To quote and expand on a joke Emily made: if the Catholics thought they knew where the Garden of Eden was, and were able to control that land, it would be beyond decadent. There’d be a convent and monastery, massive cathedral/basilica, priceless art and relics, gold leaf covering f*****g everything. But not the Mormons. The same church with decadent temples, a literal infinite money glitch, and a lifetime of being “persecuted” had stupid f*****g tacky signs probably made by a volunteer to get a chuckle out of Mormon dads.
In case that weren’t bad enough, when we finally got to the overlook, we realized that the vast majority of this sacred place—a place where Mormons LITERALLY believe Adam and Eve once lived—is actually a productive farm utilizing factory agriculture.

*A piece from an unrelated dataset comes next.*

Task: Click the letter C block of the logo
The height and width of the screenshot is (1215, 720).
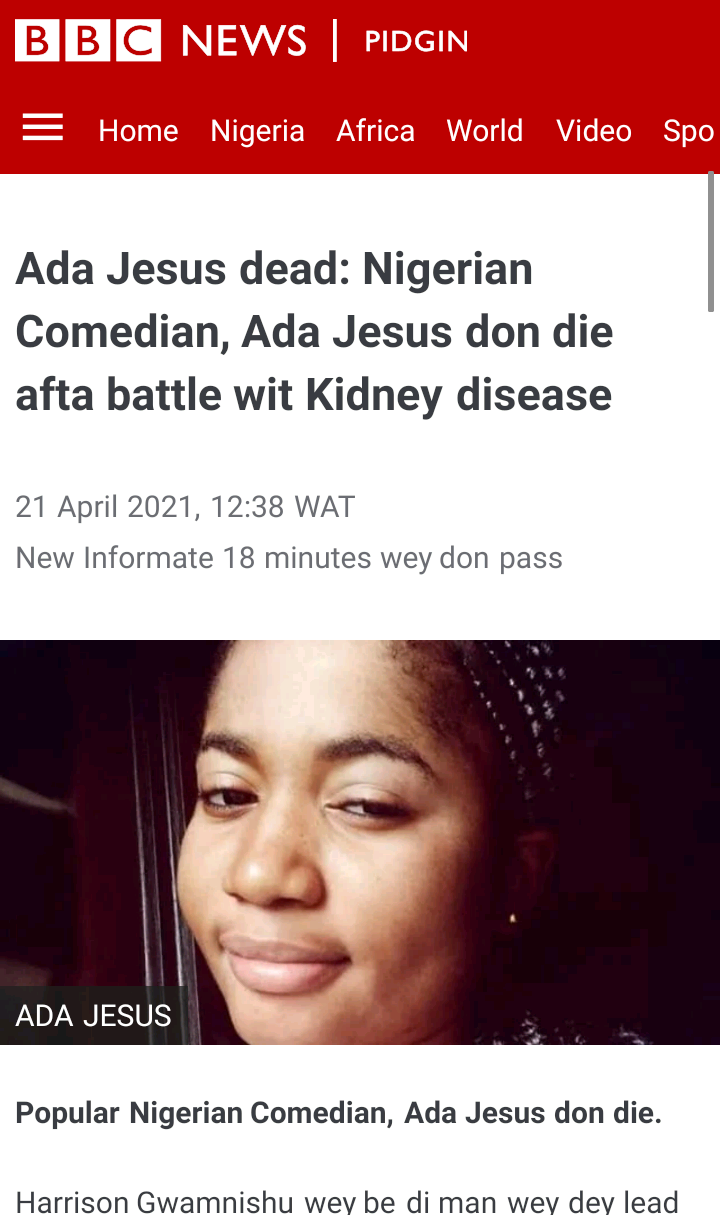Action: 139,41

There is a visibly large irrigation system and tightly-kept rows of crops. There isn’t an event space, a place of worship, a church, a temple, a museum, historical artifacts, missionaries to teach you things, somber memorials to pioneers. There are no crosses, no angel Moroni, no statues of Joseph Smith, no representations of Adam and Eve, no recreations of the Mormon settlement. AND THE GIFT SHOP IS 20 F*****G MILES AWAY. I WILL BECOME THE F*****G JOKER!
Worst of all was some extremely dark news about this specific religious site that came out while I was working on this newsletter edition specifically.
On August 23, 2025, Elder Brent Blackburn, 68, who was serving a mission in Missouri, tragically died at Adam-ondi-Ahman in a lawn mowing accident.
Let’s break this down:
* Older, retired Mormons will continue to serve missions like their spry counterparts during their retirement, usually with their spouse. Our tour guide at Carthage Jail (in a couple of weeks) remarked that she struggled with our tour because her husband was out sick. Like the younger missionaries, these are volunteers who will pay their own way, including directly to the church, in order to serve their mission,
* While much of the land at Adam-ondi-Ahman is a working farm along the riverbank, the touristy parts are at the top of a hill and covered in turf grass that needs to be mowed like anywhere else,
* The Mormon Church in Utah has more money than any other religious organization on Earth.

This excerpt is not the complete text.